• **Data provided**:
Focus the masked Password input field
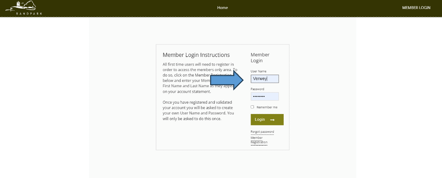442x178 pixels. [265, 96]
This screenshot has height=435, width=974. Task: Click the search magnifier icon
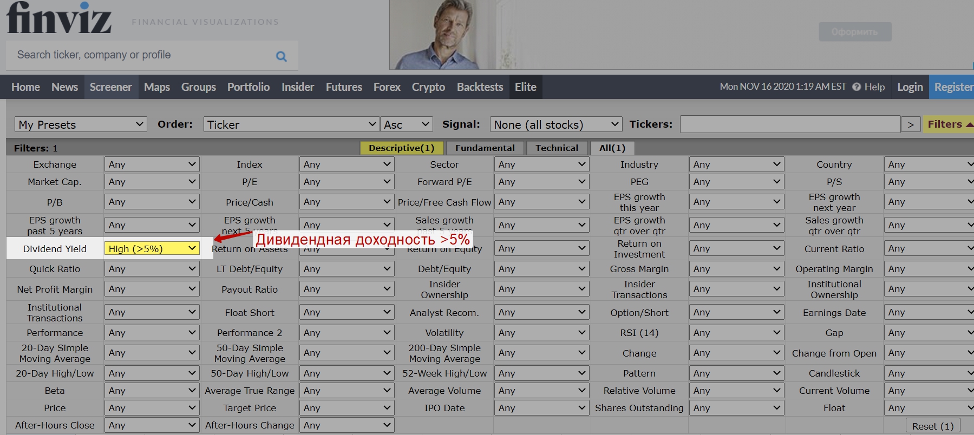(x=281, y=56)
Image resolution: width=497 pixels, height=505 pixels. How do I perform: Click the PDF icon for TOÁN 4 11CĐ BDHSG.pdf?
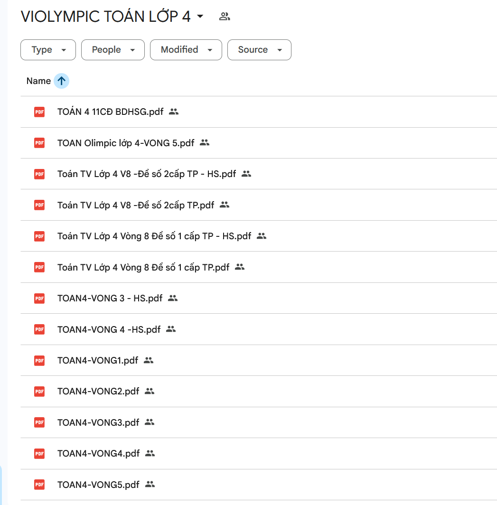point(39,112)
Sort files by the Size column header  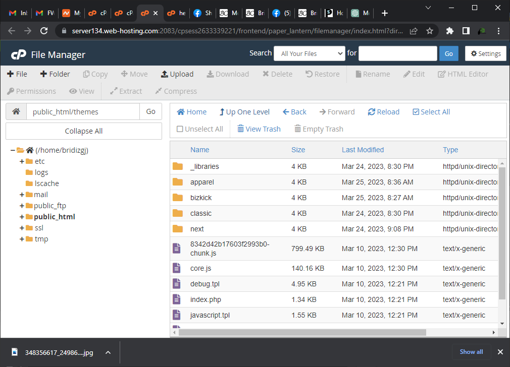(x=298, y=150)
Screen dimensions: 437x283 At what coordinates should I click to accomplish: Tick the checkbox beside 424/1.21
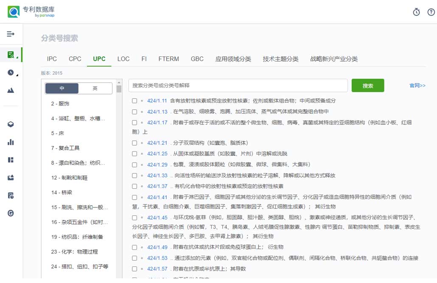pyautogui.click(x=134, y=143)
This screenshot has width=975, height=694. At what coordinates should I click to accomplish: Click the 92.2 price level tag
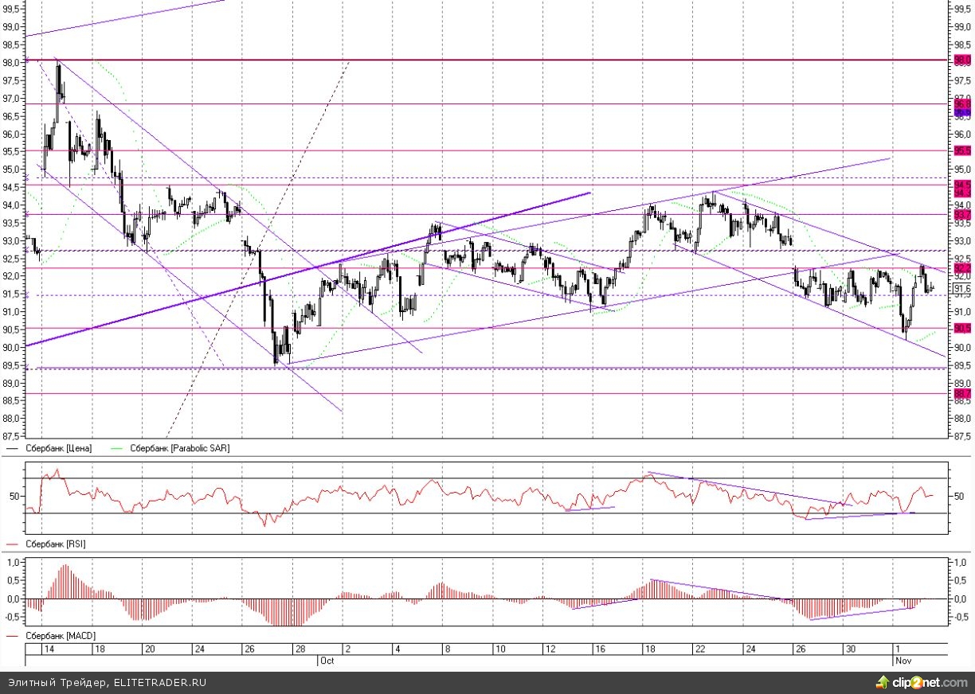point(962,269)
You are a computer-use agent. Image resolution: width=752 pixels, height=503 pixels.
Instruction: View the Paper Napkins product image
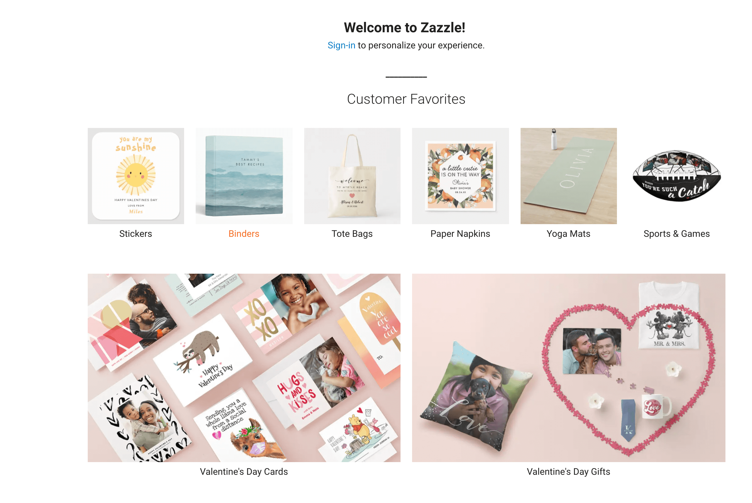(460, 176)
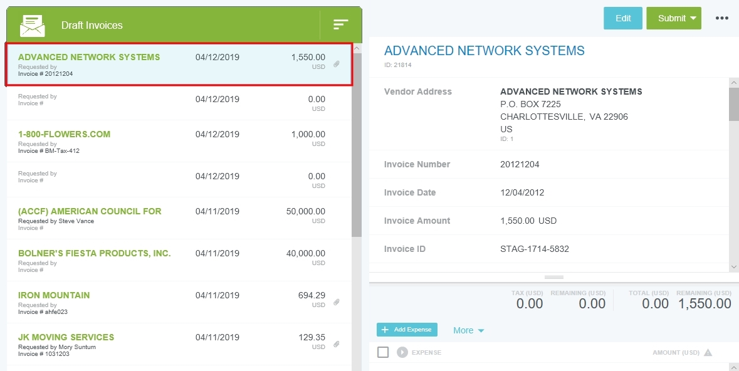Open the ACCF American Council invoice
This screenshot has width=739, height=371.
tap(90, 211)
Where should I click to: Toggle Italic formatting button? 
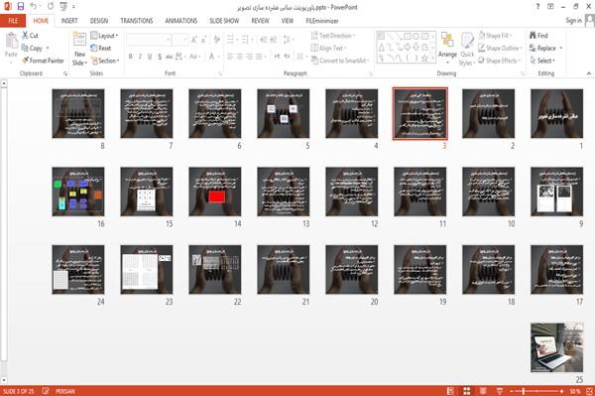pyautogui.click(x=140, y=57)
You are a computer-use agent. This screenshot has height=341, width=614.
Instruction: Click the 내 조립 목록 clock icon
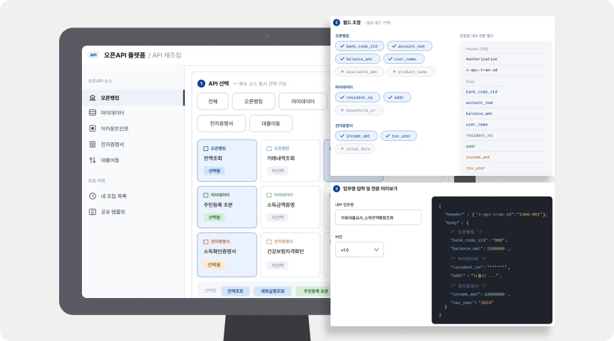coord(93,196)
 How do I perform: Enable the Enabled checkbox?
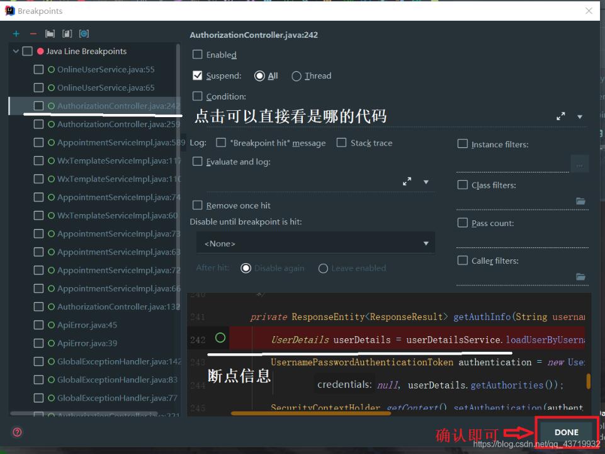(196, 55)
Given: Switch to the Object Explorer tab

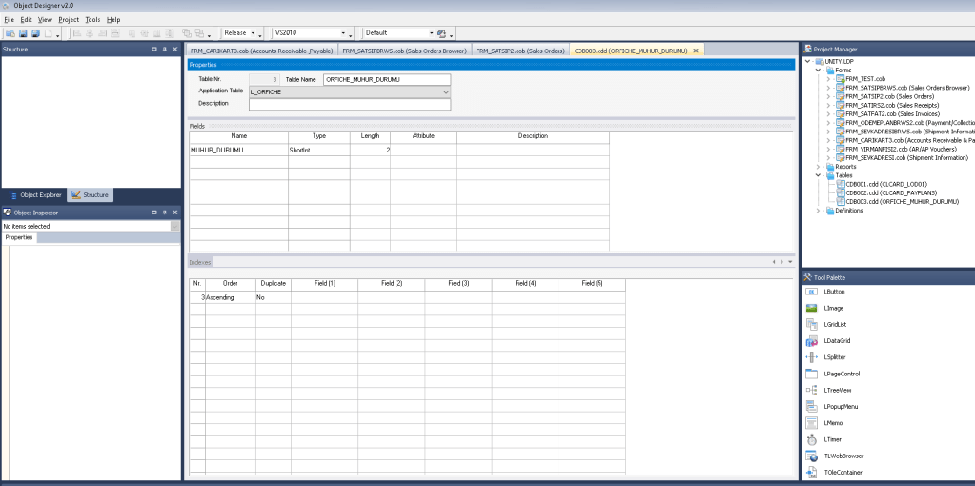Looking at the screenshot, I should [34, 194].
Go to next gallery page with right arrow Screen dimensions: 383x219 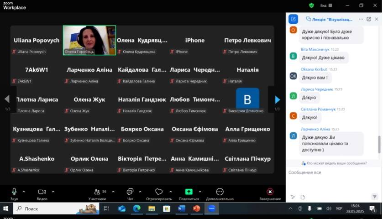pyautogui.click(x=277, y=99)
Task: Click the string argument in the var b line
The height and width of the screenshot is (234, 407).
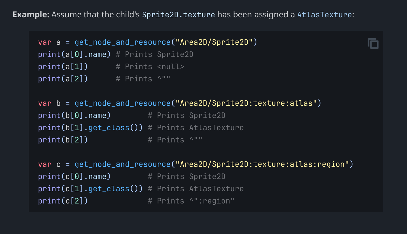Action: coord(246,103)
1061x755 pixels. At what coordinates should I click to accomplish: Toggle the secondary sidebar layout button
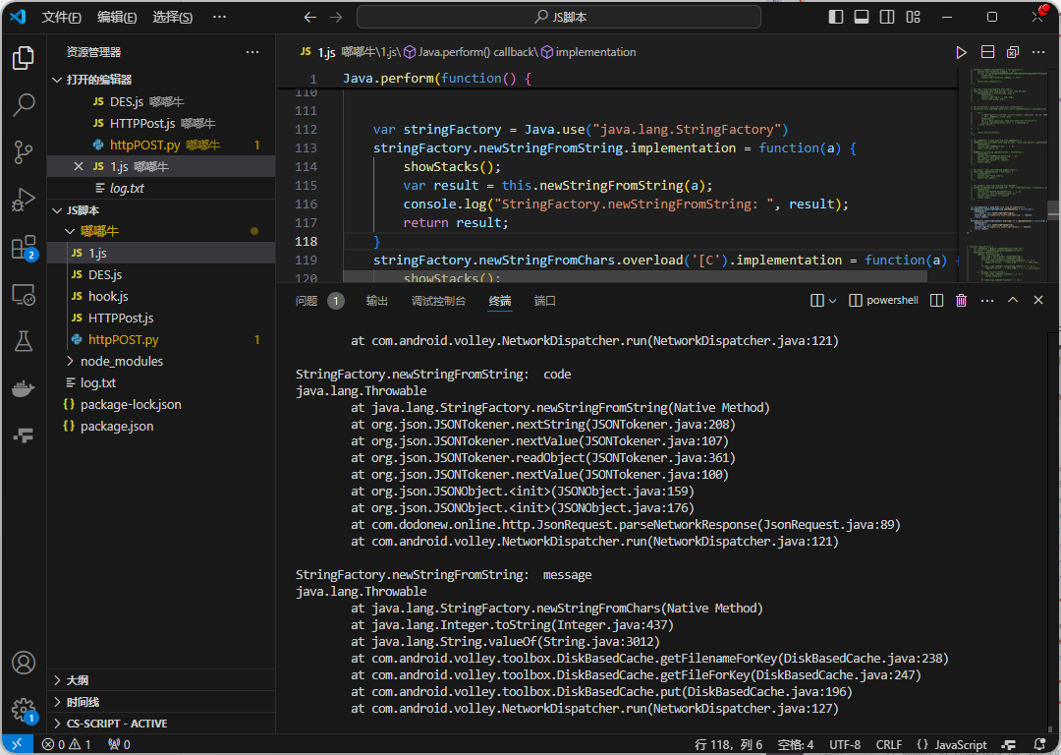[887, 18]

• **Problem requirements**: Copy, from the lines above, each one that holds "agent".

• **Exercise output**:
You are a computer-use agent. Image resolution: width=752 pixels, height=503 pixels.
You are a computer-use agent. This screenshot has height=341, width=614.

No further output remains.